(Beginning of Supplied passage)

Medicare Billing Audits: Are They Worth It, Or Is the Cure Worse Than the Disease?
Health care in the United States is frequently highlighted as the most expensive of anywhere in the world. An important, yet often overlooked, portion of these costs comes from administrative activities such as billing and processing of medical claims. Various studies over the past few decades have estimated that these costs range from 20 to 30 percent of total US health care spending, a staggering figure considering that U.S. health care expenditures are measured in the trillions of dollars. One component of these administrative costs is claims audits conducted by payers (like the Centers for Medicare & Medicaid Services; CMS) with the purpose of detecting and preventing improper payments such as fraud, waste, and abuse.
These audit programs can be expensive to implement, but conventional wisdom has been that they recover more in improper payments than they cost. However, several administrative challenges have cropped up in recent years that have dramatically increased the costs of these activities. It is therefore important to consider whether these claims audit programs as currently designed are still an efficient use of Medicare program funds, or whether we should rethink our approach as a nation.
A perfect storm of misaligned incentives and imperfect information
Billing claim audits are primarily meant to ensure that providers are caring for patients and billing in a manner allowed under Medicare’s regulations. These regulations have two purposes:
- to tell providers how to bill for a service
- to ensure that providers treat patients in a high quality and cost-effective way.
Audits confirm this, and also help Medicare ensure that services provided were in fact medically necessary. However, the rules are at times vague on what constitutes medical necessity.
The audits are conducted by contractors acting on behalf of CMS, and clinicians working for these contractors are tasked with interpreting Medicare regulations and filling in gaps on a case-by-case basis. Further, while CMS identifies certain broad categories of claims of interest (e.g., short inpatient hospital stays), the review contractors cannot possibly audit every claim and are generally left to determine, by way of statistical analyses broadly described by CMS, which claims to audit. These decisions are made internally by each contractor, and though they are required to explain in detail their rationale for each overturned claim, changing regulations and changing contractors can leave providers unclear on exactly what is expected of them. As past studies have shown, setting clear expectations can have an important impact on provider adherence to regulations.
The bigger problem from a cost perspective is the incentives inherent in the structure of the various audit programs. Review contractors are typically paid based on the amount of improper payments they recover. In other words, there’s a significant incentive for a contractor to overturn a claim. To combat this incentive, providers are allowed to appeal claims that they believe were overturned in error, and review contractors are not paid for denied claims that are overturned on appeal. However, the appeals process can be a lengthy one, during which the payments to providers are caught in limbo.

(End of Supplied passage)
(Beginning of Input data)

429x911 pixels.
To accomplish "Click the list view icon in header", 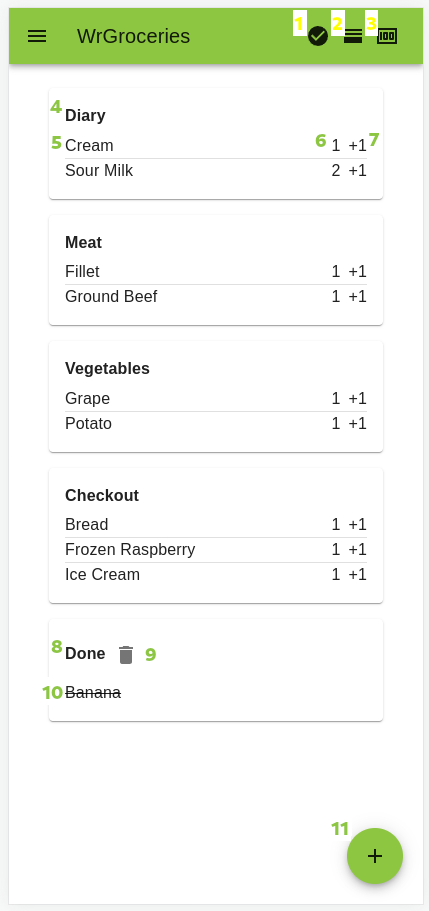I will point(353,36).
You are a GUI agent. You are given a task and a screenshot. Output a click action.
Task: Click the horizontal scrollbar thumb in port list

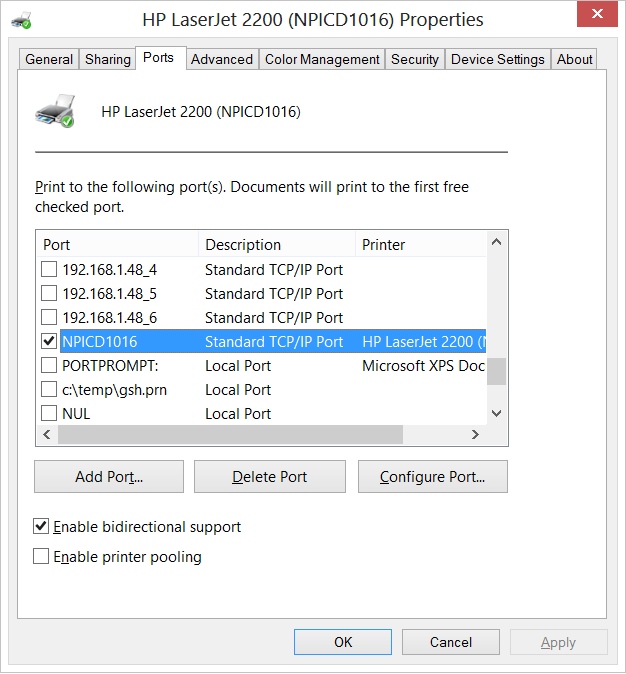[x=230, y=435]
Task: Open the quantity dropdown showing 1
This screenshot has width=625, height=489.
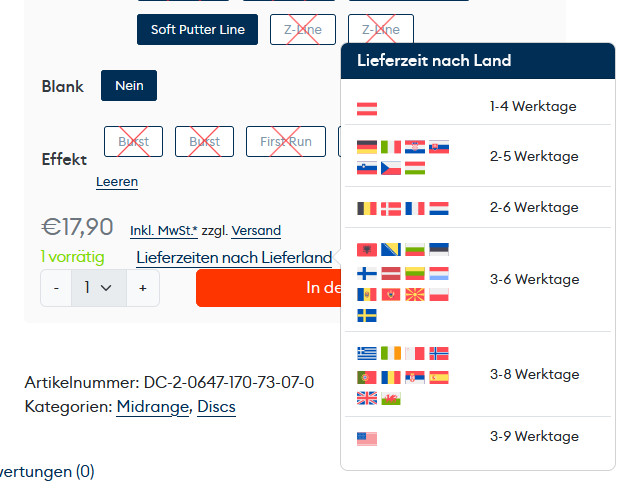Action: [x=98, y=288]
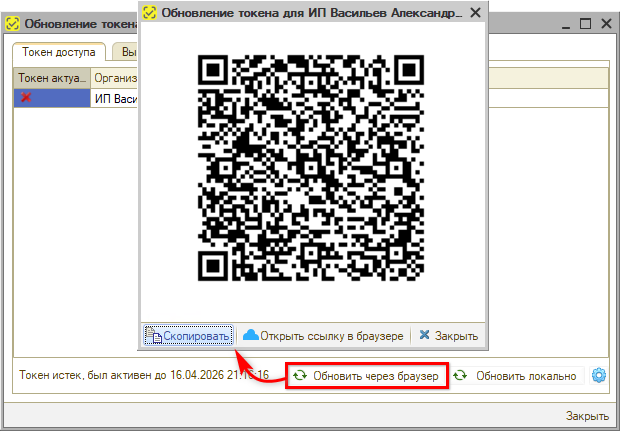Viewport: 620px width, 431px height.
Task: Click Закрыть at the bottom right of main window
Action: 587,416
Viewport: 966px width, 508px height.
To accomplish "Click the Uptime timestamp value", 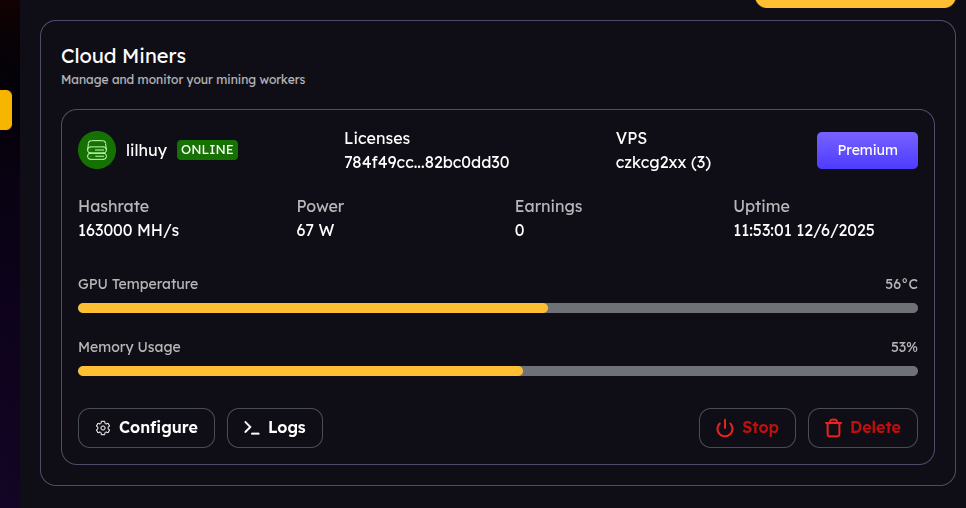I will pyautogui.click(x=804, y=230).
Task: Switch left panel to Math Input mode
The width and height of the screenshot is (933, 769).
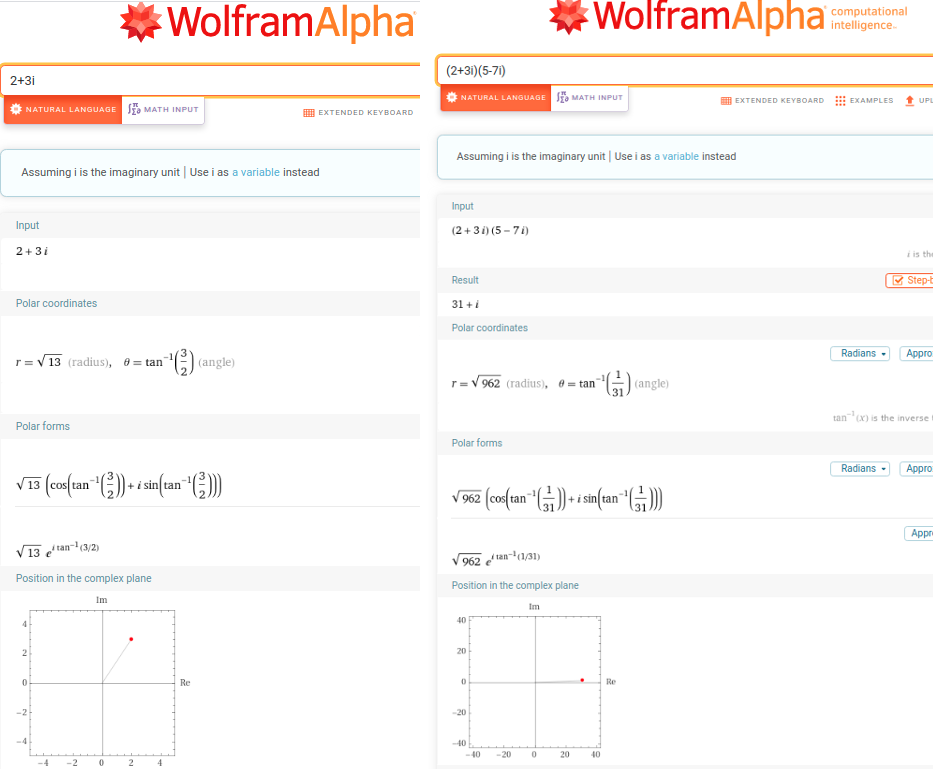Action: coord(163,110)
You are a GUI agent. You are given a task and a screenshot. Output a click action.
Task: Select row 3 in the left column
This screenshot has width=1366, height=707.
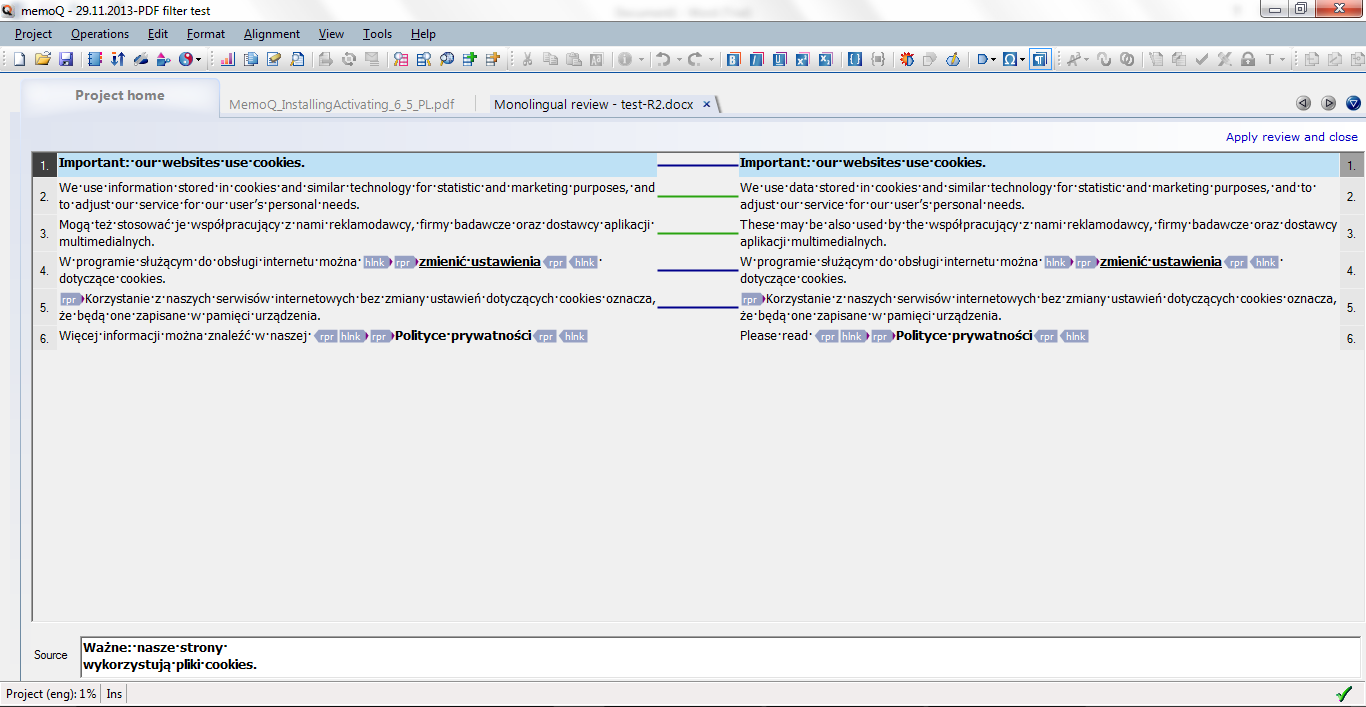pos(44,234)
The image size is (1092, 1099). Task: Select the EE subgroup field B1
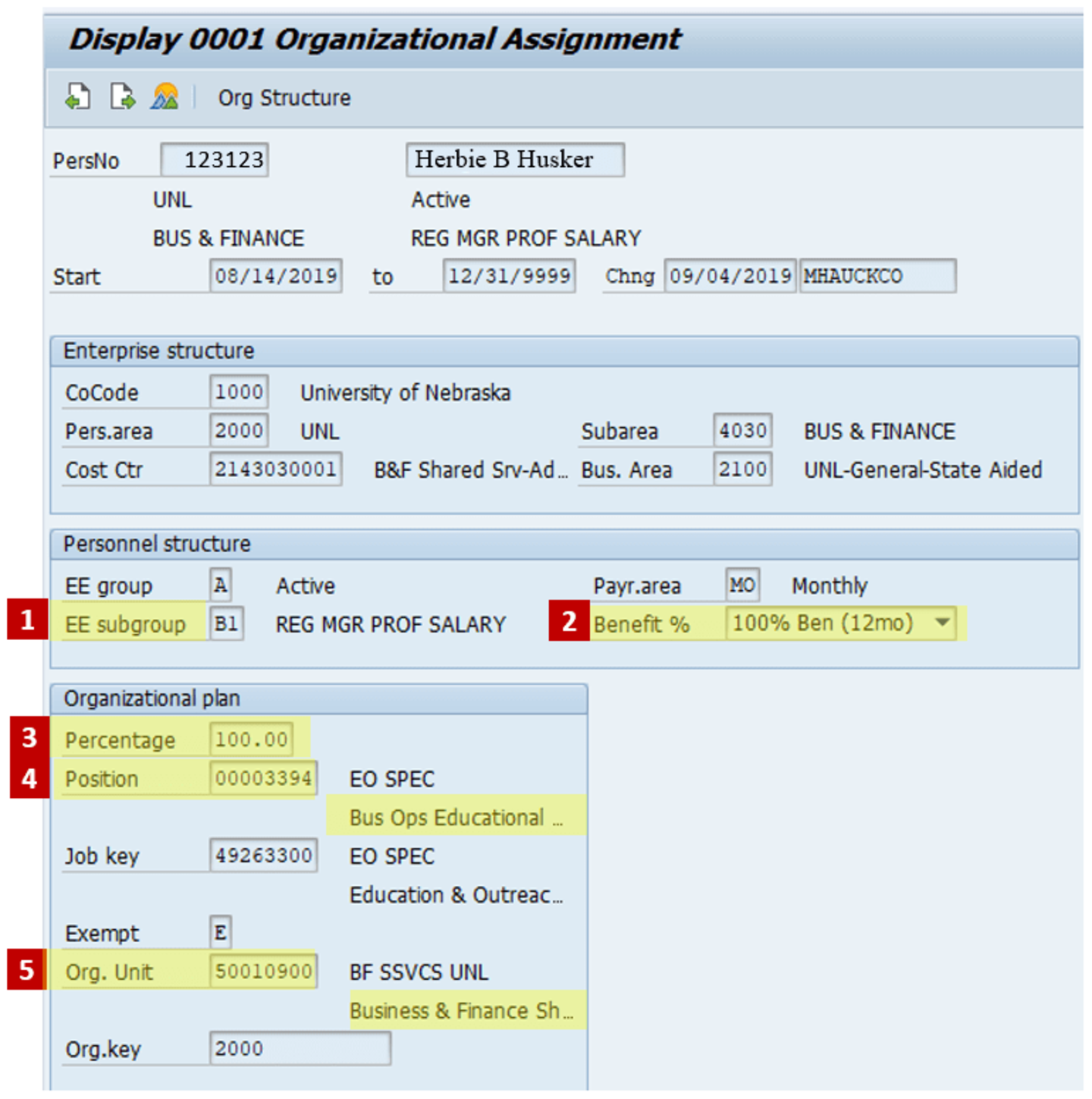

(End of Input data)

Description of the task: In the Medicare billing audits passage, why do review contractors have a significant incentive to overturn claims, and what arrangement is meant to counter it? Answer in one to three sentences.

Answer box: Review contractors are typically paid based on the amount of improper payments they recover, so overturning a claim works in their favor. To counter this, providers may appeal claims they believe were overturned in error. Contractors are not paid for denied claims that are overturned on appeal.